(What to do):
Leave every entry as it is and write the data out in full.

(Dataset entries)
=== Section Start ===

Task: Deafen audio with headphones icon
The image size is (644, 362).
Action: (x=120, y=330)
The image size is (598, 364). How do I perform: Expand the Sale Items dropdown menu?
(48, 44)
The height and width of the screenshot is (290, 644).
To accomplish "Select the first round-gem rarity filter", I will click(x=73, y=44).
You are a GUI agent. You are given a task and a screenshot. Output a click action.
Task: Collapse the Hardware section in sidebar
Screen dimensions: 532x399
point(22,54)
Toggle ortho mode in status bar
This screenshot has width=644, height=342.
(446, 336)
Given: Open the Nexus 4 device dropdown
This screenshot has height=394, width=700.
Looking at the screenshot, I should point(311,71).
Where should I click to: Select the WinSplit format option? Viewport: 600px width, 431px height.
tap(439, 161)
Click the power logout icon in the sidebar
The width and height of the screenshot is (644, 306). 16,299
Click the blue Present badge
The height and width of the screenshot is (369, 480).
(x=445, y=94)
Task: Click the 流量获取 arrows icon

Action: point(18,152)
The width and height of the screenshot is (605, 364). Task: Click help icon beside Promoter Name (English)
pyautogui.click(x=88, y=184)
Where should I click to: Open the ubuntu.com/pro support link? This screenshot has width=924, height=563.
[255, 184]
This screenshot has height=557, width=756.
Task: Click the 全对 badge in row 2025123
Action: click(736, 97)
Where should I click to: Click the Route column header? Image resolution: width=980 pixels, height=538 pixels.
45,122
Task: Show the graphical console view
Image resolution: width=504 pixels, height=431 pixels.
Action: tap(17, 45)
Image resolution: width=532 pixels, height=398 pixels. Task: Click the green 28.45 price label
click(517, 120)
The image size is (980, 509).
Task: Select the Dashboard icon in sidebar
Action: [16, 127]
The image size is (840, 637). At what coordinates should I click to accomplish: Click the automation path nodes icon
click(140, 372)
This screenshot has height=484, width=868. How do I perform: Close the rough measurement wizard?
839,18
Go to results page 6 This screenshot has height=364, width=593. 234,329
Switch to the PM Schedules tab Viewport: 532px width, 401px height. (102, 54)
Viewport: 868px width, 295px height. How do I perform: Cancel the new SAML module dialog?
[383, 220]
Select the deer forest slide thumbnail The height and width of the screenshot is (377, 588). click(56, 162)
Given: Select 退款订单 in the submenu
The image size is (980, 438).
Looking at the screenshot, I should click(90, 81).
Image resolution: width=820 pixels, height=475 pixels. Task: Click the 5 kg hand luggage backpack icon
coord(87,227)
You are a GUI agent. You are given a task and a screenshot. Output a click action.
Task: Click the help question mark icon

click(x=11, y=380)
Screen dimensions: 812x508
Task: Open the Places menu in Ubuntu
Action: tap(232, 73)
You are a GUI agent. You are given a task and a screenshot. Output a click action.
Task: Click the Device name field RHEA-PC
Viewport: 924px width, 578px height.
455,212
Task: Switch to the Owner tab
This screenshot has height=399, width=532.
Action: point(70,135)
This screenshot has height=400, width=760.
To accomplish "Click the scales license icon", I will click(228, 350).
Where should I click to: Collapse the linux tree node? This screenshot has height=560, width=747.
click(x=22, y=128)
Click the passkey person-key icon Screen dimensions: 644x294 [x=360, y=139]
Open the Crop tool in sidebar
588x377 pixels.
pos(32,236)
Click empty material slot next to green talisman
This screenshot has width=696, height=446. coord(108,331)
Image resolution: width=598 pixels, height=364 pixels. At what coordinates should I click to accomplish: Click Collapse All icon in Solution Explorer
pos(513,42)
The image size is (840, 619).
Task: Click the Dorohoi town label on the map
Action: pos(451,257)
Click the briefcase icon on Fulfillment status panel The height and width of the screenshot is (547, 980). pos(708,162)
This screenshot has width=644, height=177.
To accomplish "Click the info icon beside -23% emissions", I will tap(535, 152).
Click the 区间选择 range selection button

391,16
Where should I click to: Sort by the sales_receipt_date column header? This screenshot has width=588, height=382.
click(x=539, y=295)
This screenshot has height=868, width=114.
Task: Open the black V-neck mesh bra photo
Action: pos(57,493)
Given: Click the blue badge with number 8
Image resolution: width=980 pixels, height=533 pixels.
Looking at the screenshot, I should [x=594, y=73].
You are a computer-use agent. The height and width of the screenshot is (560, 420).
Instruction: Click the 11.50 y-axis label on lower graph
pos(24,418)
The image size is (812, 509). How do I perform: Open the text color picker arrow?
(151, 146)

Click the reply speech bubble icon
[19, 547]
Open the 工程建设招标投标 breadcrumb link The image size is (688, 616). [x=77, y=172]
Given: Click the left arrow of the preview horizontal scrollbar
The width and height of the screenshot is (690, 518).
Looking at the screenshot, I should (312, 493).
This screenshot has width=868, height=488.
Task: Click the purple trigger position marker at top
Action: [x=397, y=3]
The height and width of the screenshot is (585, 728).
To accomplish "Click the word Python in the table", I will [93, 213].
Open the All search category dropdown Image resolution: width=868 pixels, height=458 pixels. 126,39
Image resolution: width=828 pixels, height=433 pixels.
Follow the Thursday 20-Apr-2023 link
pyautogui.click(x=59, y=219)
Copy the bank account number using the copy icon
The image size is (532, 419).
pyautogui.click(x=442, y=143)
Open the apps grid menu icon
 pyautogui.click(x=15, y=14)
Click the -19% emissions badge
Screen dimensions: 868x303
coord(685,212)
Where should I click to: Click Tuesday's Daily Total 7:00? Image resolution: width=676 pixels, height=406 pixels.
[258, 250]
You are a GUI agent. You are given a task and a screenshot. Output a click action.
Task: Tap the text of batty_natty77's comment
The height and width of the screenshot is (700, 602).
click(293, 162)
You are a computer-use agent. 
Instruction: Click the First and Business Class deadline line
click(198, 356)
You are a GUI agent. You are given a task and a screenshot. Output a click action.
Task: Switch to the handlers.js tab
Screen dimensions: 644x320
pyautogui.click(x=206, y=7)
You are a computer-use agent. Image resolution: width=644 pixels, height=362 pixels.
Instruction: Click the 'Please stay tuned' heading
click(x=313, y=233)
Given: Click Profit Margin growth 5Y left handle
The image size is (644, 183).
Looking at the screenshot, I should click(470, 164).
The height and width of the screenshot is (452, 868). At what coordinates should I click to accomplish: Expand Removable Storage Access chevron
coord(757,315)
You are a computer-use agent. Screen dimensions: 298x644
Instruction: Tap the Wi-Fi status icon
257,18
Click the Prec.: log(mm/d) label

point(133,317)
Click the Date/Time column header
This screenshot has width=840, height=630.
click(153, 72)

=== Section End ===

(Answer section):
Task: Deafen audio with headphones icon
The image size is (644, 362).
Action: (x=120, y=330)
The image size is (598, 364). How do I perform: Expand the Sale Items dropdown menu?
(48, 44)
The height and width of the screenshot is (290, 644).
To accomplish "Select the first round-gem rarity filter", I will click(x=73, y=44).
You are a GUI agent. You are given a task and a screenshot. Output a click action.
Task: Collapse the Hardware section in sidebar
Screen dimensions: 532x399
point(22,54)
Toggle ortho mode in status bar
This screenshot has width=644, height=342.
(446, 336)
Given: Open the Nexus 4 device dropdown
This screenshot has height=394, width=700.
Looking at the screenshot, I should point(311,71).
Where should I click to: Select the WinSplit format option? Viewport: 600px width, 431px height.
tap(439, 161)
Click the power logout icon in the sidebar
The width and height of the screenshot is (644, 306). 16,299
Click the blue Present badge
The height and width of the screenshot is (369, 480).
(x=445, y=94)
Task: Click the 流量获取 arrows icon

Action: point(18,152)
The width and height of the screenshot is (605, 364). Task: Click help icon beside Promoter Name (English)
pyautogui.click(x=88, y=184)
Where should I click to: Open the ubuntu.com/pro support link? This screenshot has width=924, height=563.
[255, 184]
This screenshot has height=557, width=756.
Task: Click the 全对 badge in row 2025123
Action: click(736, 97)
Where should I click to: Click the Route column header? Image resolution: width=980 pixels, height=538 pixels.
45,122
Task: Show the graphical console view
Image resolution: width=504 pixels, height=431 pixels.
Action: tap(17, 45)
Image resolution: width=532 pixels, height=398 pixels. Task: Click the green 28.45 price label
click(517, 120)
The image size is (980, 509).
Task: Select the Dashboard icon in sidebar
Action: [16, 127]
The image size is (840, 637). At what coordinates should I click to accomplish: Click the automation path nodes icon
click(140, 372)
This screenshot has height=484, width=868. How do I perform: Close the rough measurement wizard?
839,18
Go to results page 6 This screenshot has height=364, width=593. 234,329
Switch to the PM Schedules tab Viewport: 532px width, 401px height. (102, 54)
Viewport: 868px width, 295px height. How do I perform: Cancel the new SAML module dialog?
[383, 220]
Select the deer forest slide thumbnail The height and width of the screenshot is (377, 588). click(56, 162)
Given: Select 退款订单 in the submenu
The image size is (980, 438).
Looking at the screenshot, I should click(90, 81).
Image resolution: width=820 pixels, height=475 pixels. Task: Click the 5 kg hand luggage backpack icon
coord(87,227)
You are a GUI agent. You are given a task and a screenshot. Output a click action.
Task: Click the help question mark icon

click(x=11, y=380)
Screen dimensions: 812x508
Task: Open the Places menu in Ubuntu
Action: tap(232, 73)
You are a GUI agent. You are given a task and a screenshot. Output a click action.
Task: Click the Device name field RHEA-PC
Viewport: 924px width, 578px height.
455,212
Task: Switch to the Owner tab
This screenshot has height=399, width=532.
Action: point(70,135)
This screenshot has height=400, width=760.
To accomplish "Click the scales license icon", I will click(228, 350).
Where should I click to: Collapse the linux tree node? This screenshot has height=560, width=747.
click(x=22, y=128)
Click the passkey person-key icon Screen dimensions: 644x294 [x=360, y=139]
Open the Crop tool in sidebar
588x377 pixels.
pos(32,236)
Click empty material slot next to green talisman
This screenshot has width=696, height=446. coord(108,331)
Image resolution: width=598 pixels, height=364 pixels. At what coordinates should I click to accomplish: Click Collapse All icon in Solution Explorer
pos(513,42)
The image size is (840, 619).
Task: Click the Dorohoi town label on the map
Action: pos(451,257)
Click the briefcase icon on Fulfillment status panel The height and width of the screenshot is (547, 980). pos(708,162)
This screenshot has width=644, height=177.
To accomplish "Click the info icon beside -23% emissions", I will tap(535, 152).
Click the 区间选择 range selection button

391,16
Where should I click to: Sort by the sales_receipt_date column header? This screenshot has width=588, height=382.
click(x=539, y=295)
This screenshot has height=868, width=114.
Task: Open the black V-neck mesh bra photo
Action: pos(57,493)
Given: Click the blue badge with number 8
Image resolution: width=980 pixels, height=533 pixels.
Looking at the screenshot, I should [x=594, y=73].
You are a computer-use agent. The height and width of the screenshot is (560, 420).
Instruction: Click the 11.50 y-axis label on lower graph
pos(24,418)
The image size is (812, 509). How do I perform: Open the text color picker arrow?
(151, 146)

Click the reply speech bubble icon
[19, 547]
Open the 工程建设招标投标 breadcrumb link The image size is (688, 616). [x=77, y=172]
Given: Click the left arrow of the preview horizontal scrollbar
The width and height of the screenshot is (690, 518).
Looking at the screenshot, I should (312, 493).
This screenshot has width=868, height=488.
Task: Click the purple trigger position marker at top
Action: [x=397, y=3]
The height and width of the screenshot is (585, 728).
To accomplish "Click the word Python in the table", I will [93, 213].
Open the All search category dropdown Image resolution: width=868 pixels, height=458 pixels. 126,39
Image resolution: width=828 pixels, height=433 pixels.
Follow the Thursday 20-Apr-2023 link
pyautogui.click(x=59, y=219)
Copy the bank account number using the copy icon
The image size is (532, 419).
pyautogui.click(x=442, y=143)
Open the apps grid menu icon
 pyautogui.click(x=15, y=14)
Click the -19% emissions badge
Screen dimensions: 868x303
coord(685,212)
Where should I click to: Click Tuesday's Daily Total 7:00? Image resolution: width=676 pixels, height=406 pixels.
[258, 250]
You are a GUI agent. You are given a task and a screenshot. Output a click action.
Task: Tap the text of batty_natty77's comment
The height and width of the screenshot is (700, 602).
click(293, 162)
You are a computer-use agent. 
Instruction: Click the First and Business Class deadline line
click(198, 356)
You are a GUI agent. You are given a task and a screenshot. Output a click action.
Task: Switch to the handlers.js tab
Screen dimensions: 644x320
pyautogui.click(x=206, y=7)
You are a computer-use agent. Image resolution: width=644 pixels, height=362 pixels.
Instruction: Click the 'Please stay tuned' heading
click(x=313, y=233)
Given: Click Profit Margin growth 5Y left handle
The image size is (644, 183).
Looking at the screenshot, I should click(470, 164).
The height and width of the screenshot is (452, 868). At what coordinates should I click to accomplish: Expand Removable Storage Access chevron
coord(757,315)
You are a computer-use agent. Screen dimensions: 298x644
Instruction: Tap the Wi-Fi status icon
257,18
Click the Prec.: log(mm/d) label

point(133,317)
Click the Date/Time column header
This screenshot has width=840, height=630.
click(153, 72)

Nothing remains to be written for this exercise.